WORK TO DO:
a) Reproduce a stretch of the blog excerpt on athletes below, character for character. Begin at the words "I almost wrote" and stop after "getting into trouble.".
b) Using the blog excerpt on athletes below, mark each statement yes or no and back each verdict with the deciding words of the excerpt, quoted exactly. (i) J.T. Barrett was arrested for drunk driving. (ii) The Buckeyes played a game the week of the arrest. (iii) The writer says all coaches are idiots.
c) Render this sentence from the blog excerpt on athletes below in Spanish: "Once an athlete crosses into professional status, they’re on their own."

SOURCE EXCERPT:
□ □ □
Be smart. That’s a line athletes hear from coaches over and over again. Coaches don’t say it because they think athletes are dumb. They say it because they’re older, and in many cases, wiser. Don’t get me wrong. Some coaches are idiots. But many of them understand the temptation for an athlete to do something stupid and want to do everything they can to make sure players stay out of trouble and eligible. Whatever their motivation, amateur coaches depend on players staying in the game.  

Once an athlete crosses into professional status, they’re on their own. Many pro athletes have too much money and time on their hands, but they’re also adults. Sure, some of them weren’t raised correctly and have no understanding of consequences, but we as a society don’t tend to feel as badly for them when they make a mistake. Maybe I’m speaking for myself, but when a pro messes up, I actually hope they get burned. ARodFor example, I’m pretty confident I wouldn’t lose any sleep if A-Rod woke up tomorrow without a dime to his name. He’s a disgrace.

I almost wrote this blog last year just after J.T. Barrett was arrested for drunk driving. I remember waking up, hearing the news and thinking to myself, how could he do that to his teammates? He’s one of the best players in the country and everyone is watching him. What was he thinking? The Buckeyes didn’t have a game the week it happened yet all the analysts on Gameday could talk about was J.T.’s arrest. It was awful to watch and fortunately no one was hurt in the process, but it was another mark on athletes in general and an Ohio State program that has a coach with a history of players getting into trouble.
□ □ □
DATA BLOCK:
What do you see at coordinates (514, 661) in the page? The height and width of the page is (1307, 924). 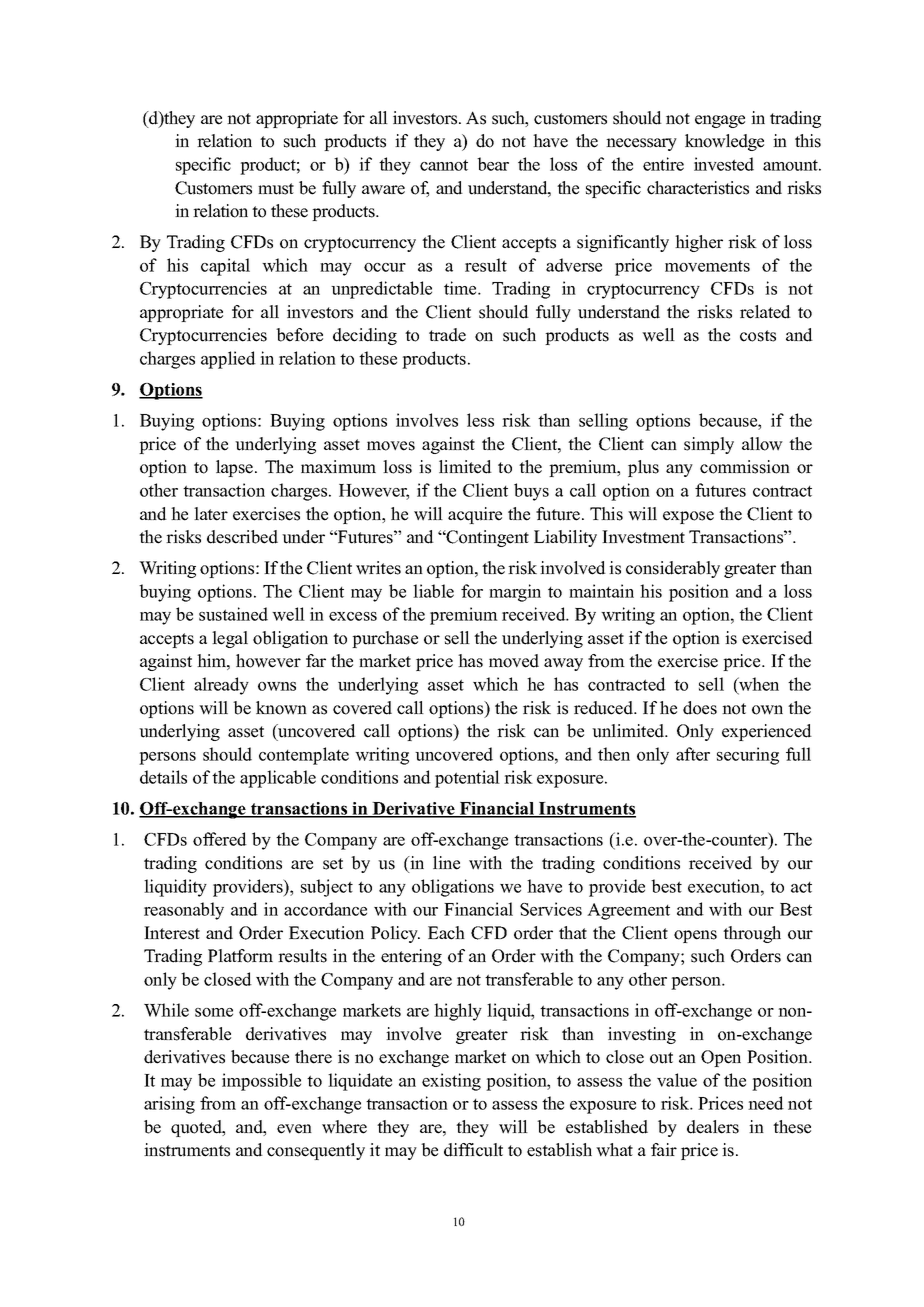 I see `moved` at bounding box center [514, 661].
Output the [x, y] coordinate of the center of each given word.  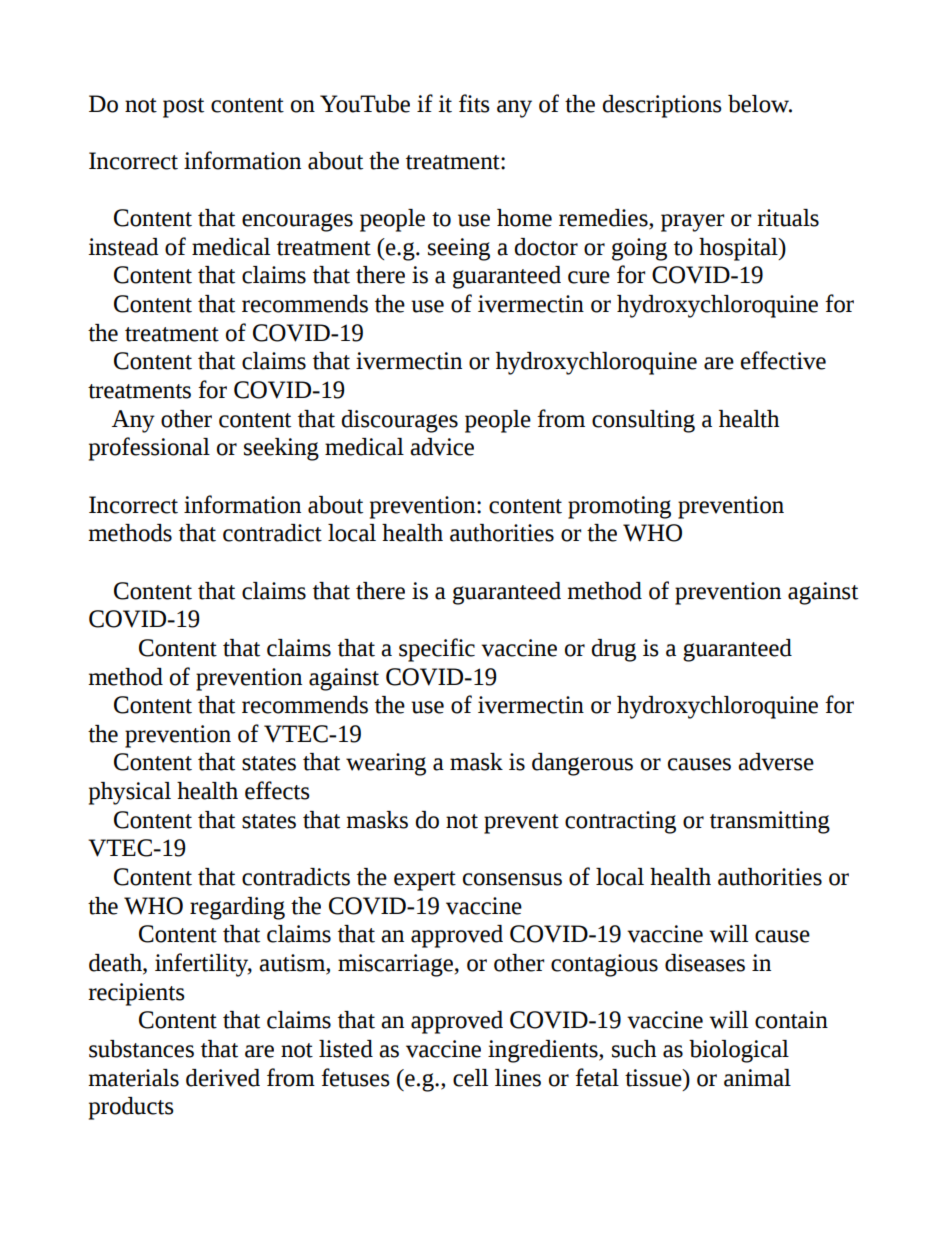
□ □ □
ANSWERS IN ORDER:
a)
I almost wrote this blog last year just after J.T. Barrett was arrested for drunk driving. I remember waking up, hearing the news and thinking to myself, how could he do that to his teammates? He’s one of the best players in the country and everyone is watching him. What was he thinking? The Buckeyes didn’t have a game the week it happened yet all the analysts on Gameday could talk about was J.T.’s arrest. It was awful to watch and fortunately no one was hurt in the process, but it was another mark on athletes in general and an Ohio State program that has a coach with a history of players getting into trouble.

b)
(i) Yes: "J.T. Barrett was arrested for drunk driving"
(ii) No: "The Buckeyes didn’t have a game the week it happened"
(iii) No: "Some coaches are idiots."

c) Una vez que un atleta pasa a la categoría profesional, está por su cuenta.